Mas isso não é tanto um exagero quanto uma realidade na sociedade. Muitos homens têm esse sentimento, é natural deles. Em farsi, temos uma palavra, "heirat", que Kiarostami definiu muito bem: é uma mistura de ciúme e orgulho. Quase toda as pessoas têm isso, e eu não consigo entender as pessoas que não sentem dessa forma. Não acredito que há pessoas que não têm ciúme ou orgulho. Já ouvi muitas pessoas que dizem que não se importam se os parceiros têm amantes, se vêem outras pessoas. Acho que é apenas um subterfúgio para escapar da dor, um mecanismo para não sentir essa dor. Todos nós temos essa possessividade.

Nas discussões, percebemos ao longo do filme que geralmente a palavra feminina funciona para alavancar a discussão, para permitir à mulher ter um pouco mais de espaço, de liberdade, ao passo que a palavra do homem é sempre para acabar com a discussão, fazê-la terminar deixando as coisas do jeito que estão. São dois registros diferentes da palavra.

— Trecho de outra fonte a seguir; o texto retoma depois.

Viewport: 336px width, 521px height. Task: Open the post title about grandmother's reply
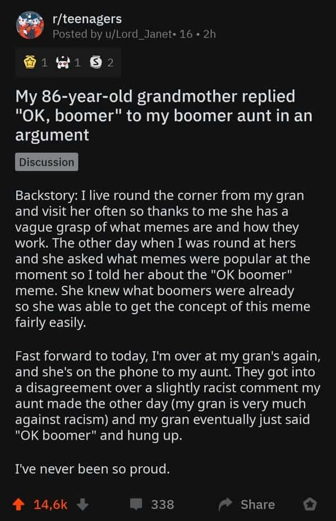click(x=164, y=115)
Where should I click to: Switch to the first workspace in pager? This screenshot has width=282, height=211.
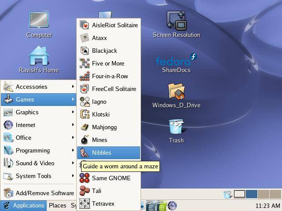(x=239, y=194)
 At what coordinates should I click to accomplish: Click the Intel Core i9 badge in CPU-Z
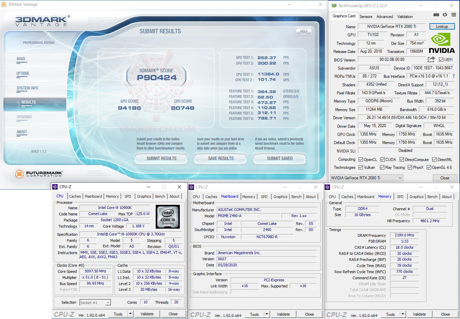coord(168,216)

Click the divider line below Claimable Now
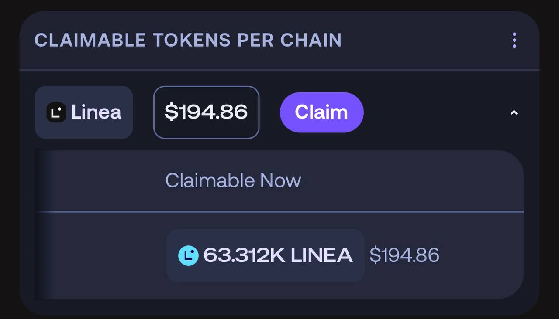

Isso faz parte da cultura do Irã. Existem leis que só deixam uma mulher trabalhar se ela tiver a permissão do marido. Se o homem não permite que a mulher trabalhe, a lei não deixa. A mulher de 20 Dedos, no entanto, é muito mais forte do que a maioria das mulheres iranianas. Ela tenta discutir sua liberdade com seu parceiro.

Acredito que ela tem um comportamento pioneiro não só no Irã, mas nos países ocidentais também.

O ser humano tem algo de natural, que vem dele mesmo. Ainda não encontrei uma resposta a uma infinidade de coisas: por que o corpo da mulher é mais fraco? Mas essa é uma pergunta da mesma ordem de "Por que existe a lua?" O belo disso tudo é aceitar que a mulher é mulher e que o homem é homem. É triste que se troque de lugar, que haja mulheres com mentalidade masculina e vice-versa. Os problemas podem nascer dessa forma. Acredito que beleza é isso, encontrar cada coisa em seu lugar e em sua posição.

Em Dez, por mais que se fale o tempo inteiro dele, o homem adulto não está presente, ao menos não diante da tela. Em 20 Dedos não, é um filme claramente confrontativo, uma batalha mesmo.

Acho difícil comparar um filme com o outro, cada filme tem uma perspectiva diferente. É Kiarostami que deve responder por que fez da forma que fez. Quanto a 20 Dedos, eu pensei muito detalhadamente sobre os diálogos, sobre as experiências e os pensamentos vividos por uma mulher. Às vezes não precisamos ver uma flor, apenas sentimos o cheiro dela e sabemos que há uma flor, e que flor é. 20 Dedos tem o cheiro de uma mulher.

Excetuada a cena no restaurante, todas as cenas do filme se passam em veículos: carro, motocicleta, barco, teleférico.

Isso está no filme para que tudo seja símbolo de movimento. Para que não pareça que eles estão parados, discutindo, e que algo se move enquanto eles conversam. Fui algo que eu me dei conta numa noite, em que eu estava muito triste, tentando dormir, e achava que não iria acordar, não veria o dia seguinte, o mundo ia acabar. Acordei no dia seguinte e curiosamente o sol nasceu, os pássaros cantavam, a guerra do Iraque continuava, era só eu que sofria e estava parada. Foi assim que eu percebi que poderia fazer 20 Dedos, e os veículos se prestam a essa função de dar movimento às coisas.

Quanto dos diálogos que estão no filme estava escrito antes da filmagem e o que é improvisado? Como foi a preparação das cenas e as indicações que você deu para o ator que co-protagoniza com você o filme?

O roteiro foi escrito minuciosamente. Mas, ora, eu era a diretora mas também estava diante da câmera. Então eu não podia dirigi-lo sem ser dessa forma. O roteiro não é seguido linha a linha, existia uma certa liberdade para deixar a discussão fluir, seguir o ritmo próprio dela. Mas em vários momentos do filme, se você prestar bastante atenção, eu falo: "Escuta!" Era como uma deixa, e ele é um ator muito experiente e bom de trabalhar improvisando. Ele percebia imediatamente que eu queria introduzir alguma coisa nova na cena, e então eu falava alguma coisa que reconduzia a conversa para onde eu queria.

Entrevista realizada por Ruy Gardnier no dia 2 de novembro de 2004, em São Paulo, Hotel Crowne Plaza. Agradecimentos a A. Paivand pela tradução simultânea do farsi.